For most people, the choice of college savings vehicle is easy: 529 plans provide tax-free investment growth and withdrawals for qualified education expenses. Parents who start saving in a 529 account when their children are young can take advantage of that tax savings, as well as compound interest and — in some states — a tax deduction on contributions.
Because of those tax advantages, 529 plans do have a few rules, including guidelines around what qualifies as an education expense. Here’s what you need to know about these plans.
529 plans are state-sponsored
Each state offers at least one 529 plan. You don’t have to invest in your own state’s plan; though many states offer residents a state tax deduction for doing so, there is no federal tax deduction for 529 contributions. If your state doesn’t offer any tax benefits (check our list of all state plans), shop around to find the best plan for you: NerdWallet’s 529 tool can help you narrow down your options. The state that sponsors your plan also doesn’t have any role in where your child can go to school; students can use the money to attend a qualified school in any state.

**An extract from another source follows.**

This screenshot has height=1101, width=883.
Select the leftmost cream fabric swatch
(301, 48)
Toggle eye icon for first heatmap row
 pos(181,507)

The exception here is a specific kind of 529 plan called a prepaid plan, which, as the name implies, allows you to prepay tuition at an in-state, public college, locking in the cost in today’s dollars and at current tuition rates. These plans make sense only if you’re sure your child will attend an in-state, public school. Only 12 states offer prepaid 529 plans.
The account holder maintains ownership of the funds
Unlike other college savings vehicles such as custodial accounts, 529 plans allow the funds to remain under the account owner’s control, meaning you can withdraw the funds at any time (though taxes and penalties may apply; more on this below). The beneficiary does not have control over the funds in the account.
There aren’t set contribution limits
The IRS says “contributions cannot exceed the amount necessary to provide for the qualified education expenses of the beneficiary.” So, unlike other tax-advantaged accounts — such as Roth and traditional IRAs — 529 plans do not have specific contribution limits set forth by the IRS. Most states do set limits of $300,000 or more.
However, contributions may trigger gift tax consequences if you earmark more than the gift tax exclusion ($14,000 for 2015) for any one beneficiary in a tax year. The vast majority of people do not need to worry about this; not only because they are unlikely to need to contribute that much per year to meet their savings goals, but also because of the unified credit. More on that here.
Qualified distribution rules are strict
529s are specifically for qualified higher education expenses, though that category extends beyond tuition; it also includes fees, room and board, textbooks, computers and “peripheral equipment” (like a printer). Withdrawals made for purposes outside the rules will hurt: Earnings withdrawn for non-qualified expenses are subject to a 10% penalty and ordinary income taxes. There is no penalty on the principal.
There are a few exceptions: If the beneficiary receives a scholarship, you can withdraw funds equal to the amount awarded; the earnings will still be subject to taxes but there will be no additional penalty. Parents are also free to change the beneficiary on the account at any time, so if, for example, your first child decides to take a different path, you can change the account beneficiary so that the funds will go toward paying for a younger sibling’s education instead.
The bottom line
For many families, 529 plans will be the obvious choice for college savings. Most plans offer age-based investment options that will automatically rebalance, taking more risk as your child is young and less as he or she approaches college age. You can open a 529 plan directly through your state’s plan website.